I started this blog in Karachi, and it wasn’t meant to be a commercial venture then. It was just a young girl, writing about her life and aspirations, for whoever wanted to get to know her better. There weren’t many, but it was personal and helped me get on with life. Words have always been cathartic for me.
Then, life took me to Dubai and Cherry Cross was opened to a whole new world of opportunities. I started a bloggers’ community, which was a great way to meet people who shared the same passion. Soon, PR firms and brands picked up on my trail and we started working together. Say hello to a phase of overwhelming amount of goodies and food. Monetising the blog wasn’t the focus, as I had a day job that I was relatively content with. Cherry Cross was my way of feeding my passion, and an outlet to put my thoughts and opinions in words. Despite the glitz, words remained the most important part of it all. I enjoyed the perks massively but posting pictures with half-assed descriptions on Instagram wasn’t my idea of blogging.
When I started Cherry Cross, I assumed blogs to be an online equivalent of magazines. I expected to see the same level of journalistic acumen and professionalism. Soon I realised that blogging was more about swaying public opinion instead of creating literature that’s revered in intellectual circles.
Like I said, I wasn’t thinking very clearly. I just rode the wave, without much direction and let time be my navigator.
And then came the most challenging milestone of my 28 year-old life. I moved to Europe. Something I had never imagined or wanted. It was a region that was made for holidays. Living here was never a part of whatever flimsy plan I had for life. But here I am. I can either crib about it, or accept and make the most of it. I have been doing the former for last six months. I am now slowly transitioning into the latter. There have been a lot of set backs but I think I will arrive – sooner or later.
In all the time that I have been here, I have been thinking of taking Cherry Cross to the next level. To make it a voice that mattered. To reach readers that might like what I (or my team) has to say. I went back to the board, and started scribing a plan.
First step – leveraging the network. While I will travel to Pakistan and UAE often, for I have family and work in both the countries, I won’t be there all the time. I have spent a lot of time networking and creating recognition for Cherry Cross in UAE (Dubai to be specific) and felt like it was all going to go down the drain with my move. It would be such a shame, right?
Salvage it, my mind screamed. I went out to look for someone who could be Cherry Cross’ representative, in my absence, and keep the name alive. I advertised, and despite it being an unpaid gig, got a phenomenal response. After the screening and interviewing process, I met Beth, and the rest is history. She is now Cherry Cross’ staff writer in Dubai.
As it was such a success, I tried the same exercise to find a representative for Pakistan. Utter fail is an understatement. I got a lot more applications but the quality of writing was shocking. Some of the applicants hadn’t bothered reading the description, and one even said that they have a friend who has worked in sales department at Cherry Cross, and therefore the ‘company’ comes highly recommended. I didn’t know whether to laugh out loud or cry.
I still haven’t been able to find a full time rep, but have added two writers to the team from Karachi.
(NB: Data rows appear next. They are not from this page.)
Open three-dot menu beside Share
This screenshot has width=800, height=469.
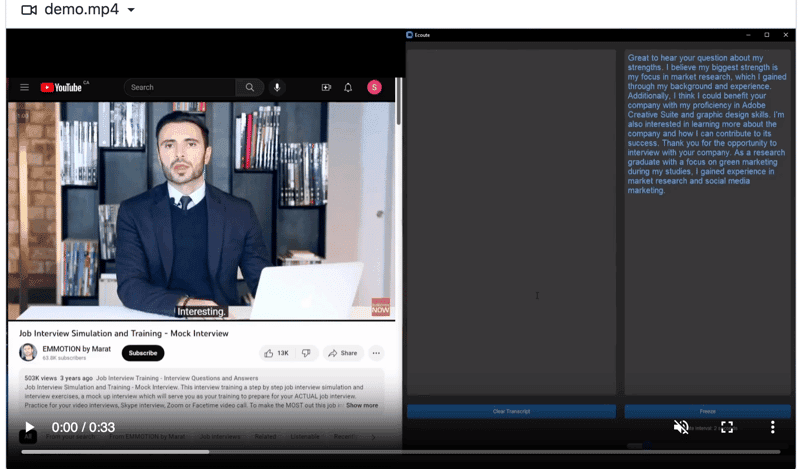376,353
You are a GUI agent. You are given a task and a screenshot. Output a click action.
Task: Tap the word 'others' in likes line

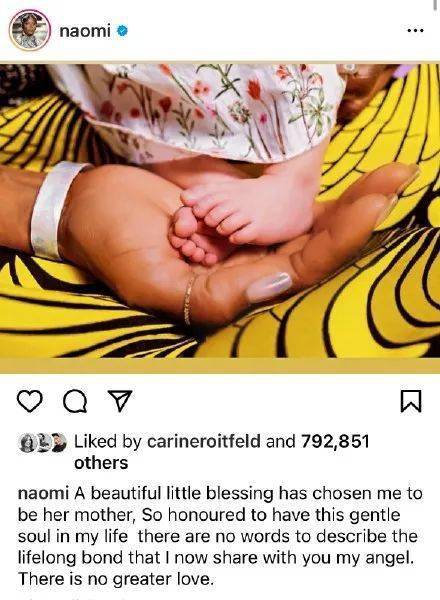coord(101,463)
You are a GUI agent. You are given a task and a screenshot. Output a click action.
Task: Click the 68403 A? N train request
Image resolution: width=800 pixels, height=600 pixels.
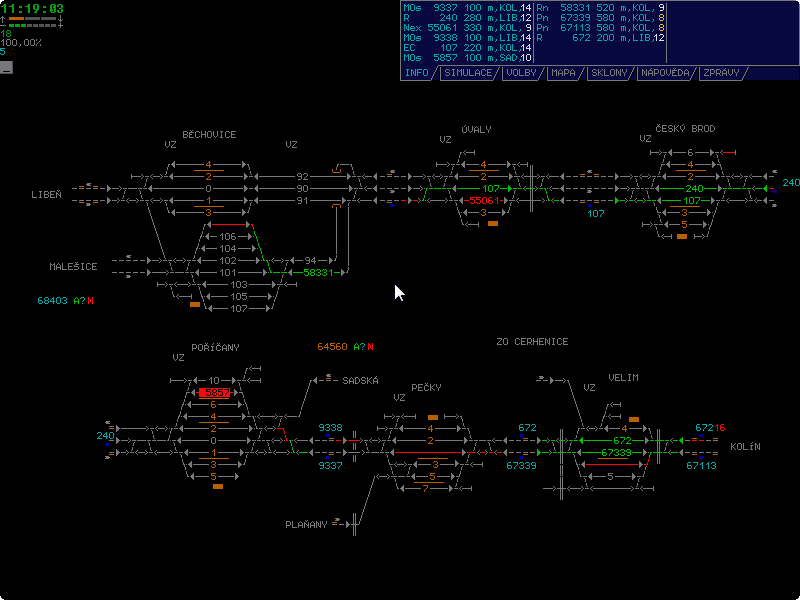pos(72,300)
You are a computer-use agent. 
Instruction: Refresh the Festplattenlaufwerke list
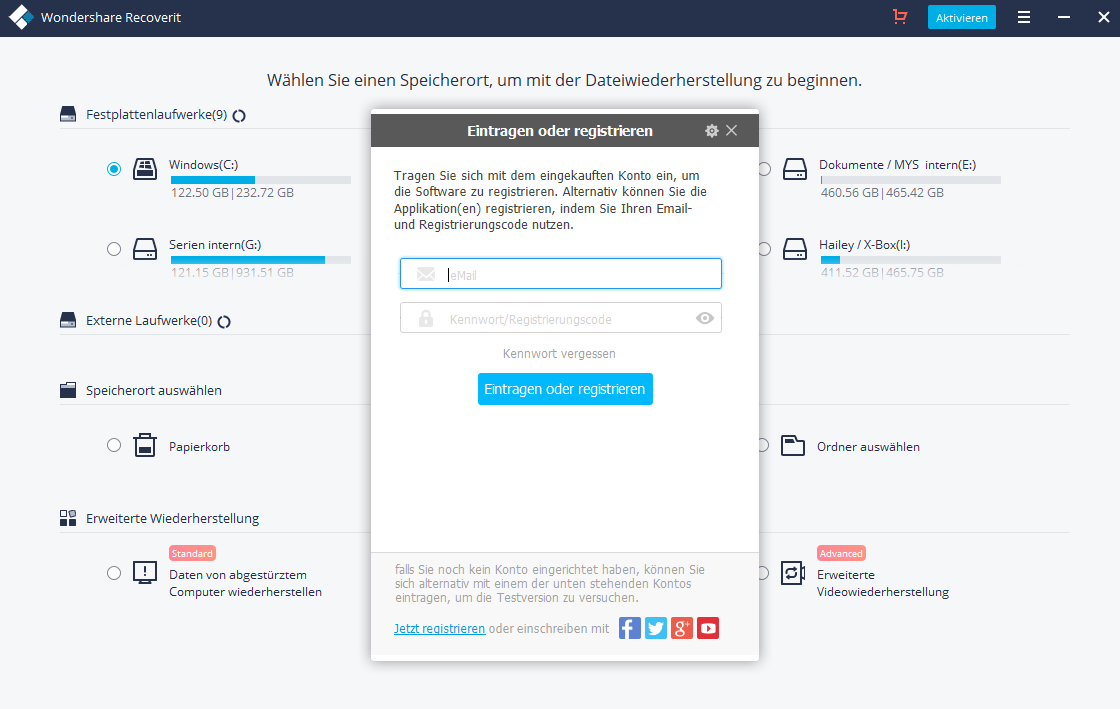tap(240, 116)
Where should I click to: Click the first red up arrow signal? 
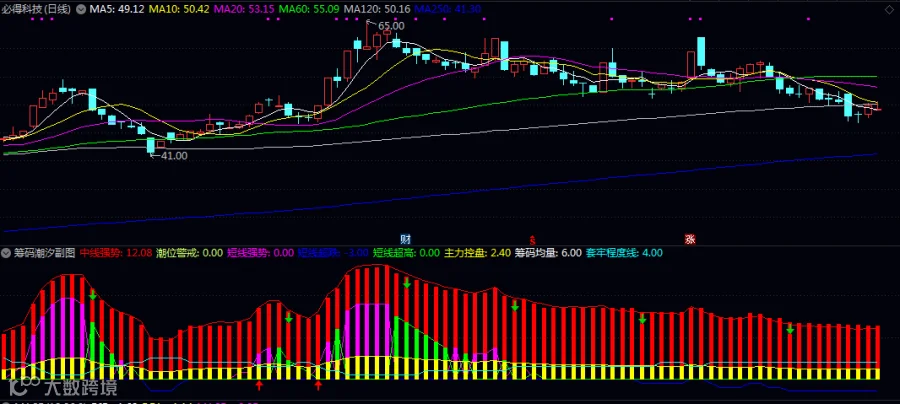[x=259, y=384]
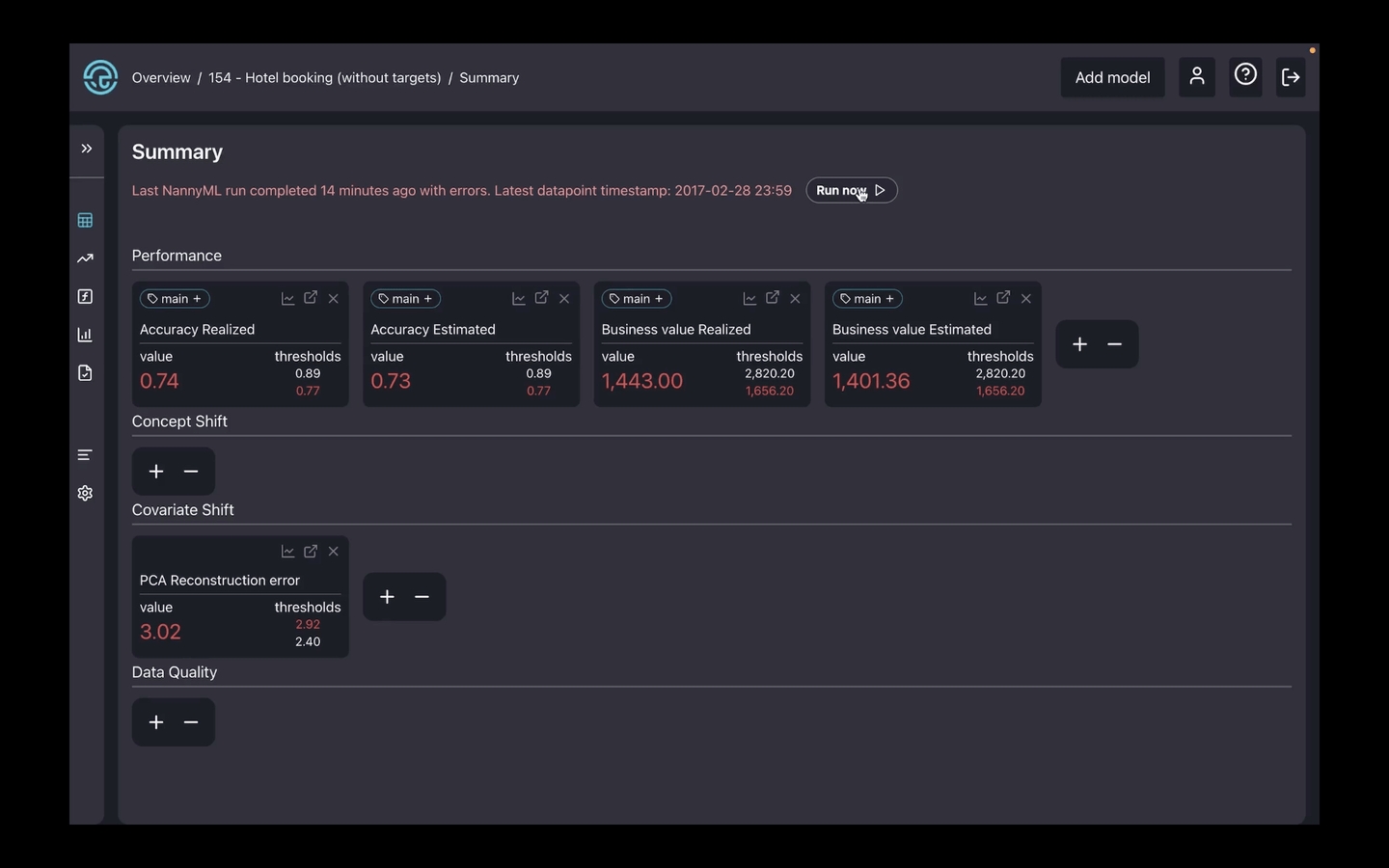Click the Add model button
Image resolution: width=1389 pixels, height=868 pixels.
pos(1112,78)
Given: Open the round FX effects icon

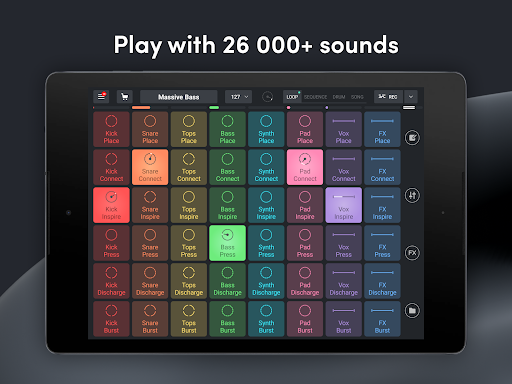Looking at the screenshot, I should click(412, 253).
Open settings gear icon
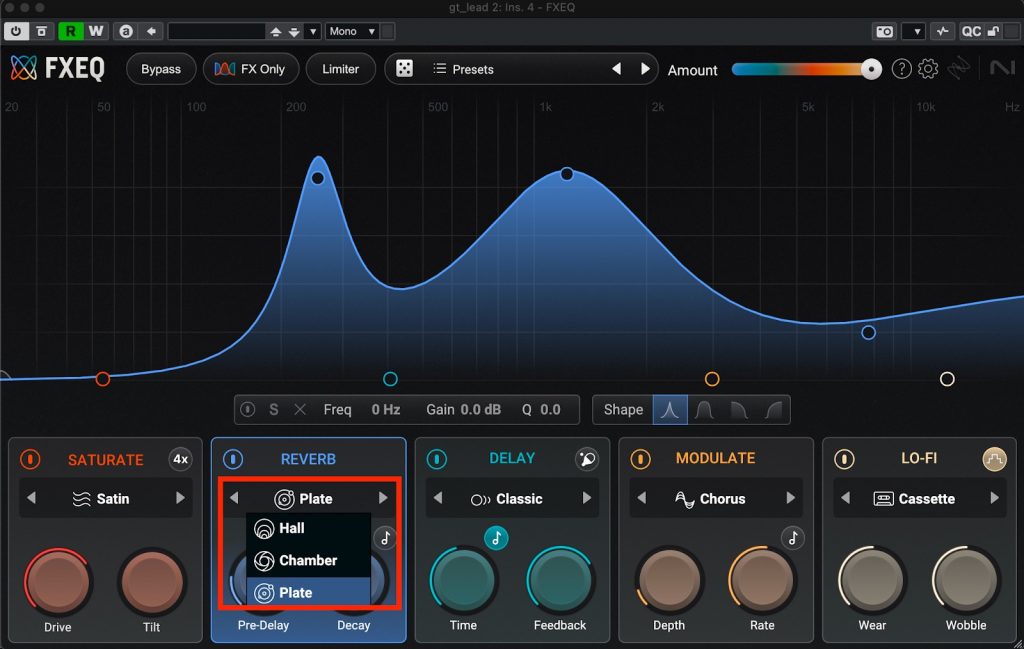The width and height of the screenshot is (1024, 649). click(x=928, y=69)
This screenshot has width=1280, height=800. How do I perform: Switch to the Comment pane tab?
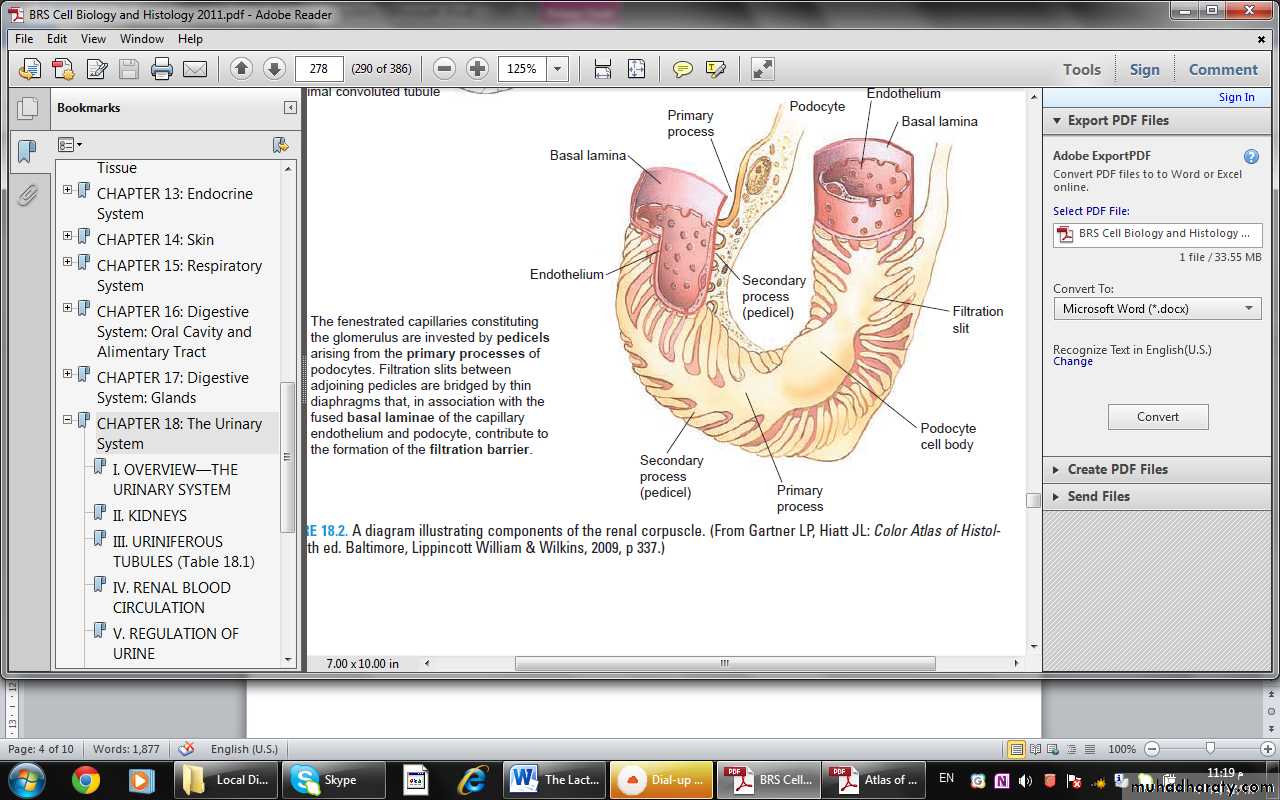pyautogui.click(x=1222, y=69)
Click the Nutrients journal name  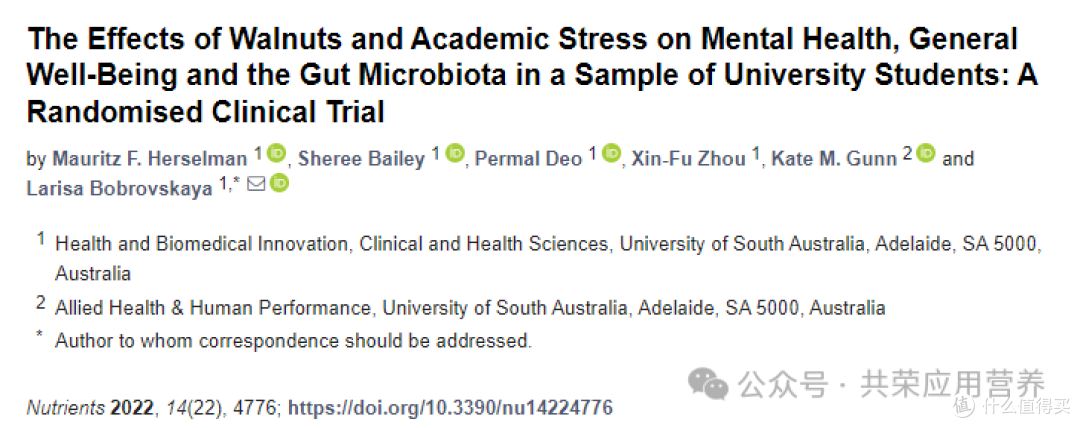click(x=66, y=407)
This takes care of the representation, and we are ready to start with pitching collaborative proposals to PR companies and brands.
With representation in three countries, and readers from all three (and many other countries) as well, the blog is becoming more of a mixed plate, without a particular direction. A reader from Lahore won’t be interested in a review of a hippie café in Berlin. While some content will be relevant to all audience, there will be some that will be too region specific. How do I cater to that? What origin do I hold on to? While I was born in Karachi, Dubai feels a lot more like home. And Cologne is my present reality. How do I pick one, or do I need to? Can I, somehow, manage all three, while getting people to, and not away, from the website?
A solution could be investing in it, and getting it sorted on domain level. I can keep Cherry Cross’s dotcom version as an international forum, and create country specific versions. So, if you log on to Cherry Cross from Islamabad, it will automatically redirect you to www.cherrycross.pk – there will be an option to log on to the main site at the bottom. Likewise, if you log on from London or USA, you will be redirected to www.cherrycross.de
Another solution could be streamlining content so that it only focuses on one or two subjects. Currently, Cherry Cross focuses on fashion, beauty, lifestyle, food, travel and relationships. Like I said, I wanted to create an online counterpart of traditional magazines, and believe that variety in content is key. I never intended for it be a style diary or showcase what I wore yesterday. Words, of substance, are very important.
What do you think about this? I feel like it would jeopardise the essence of Cherry Cross. But from an operational point of view, it makes a lot of sense.
And now over to you – I would love and appreciate to hear your thoughts. Maybe you can share an idea or two, about what do you think of it all – am I overacting? Regional website is a great idea? Redefining content is the way to go? There is an alternate route, which promises better results? Or just say hi and that you empathise.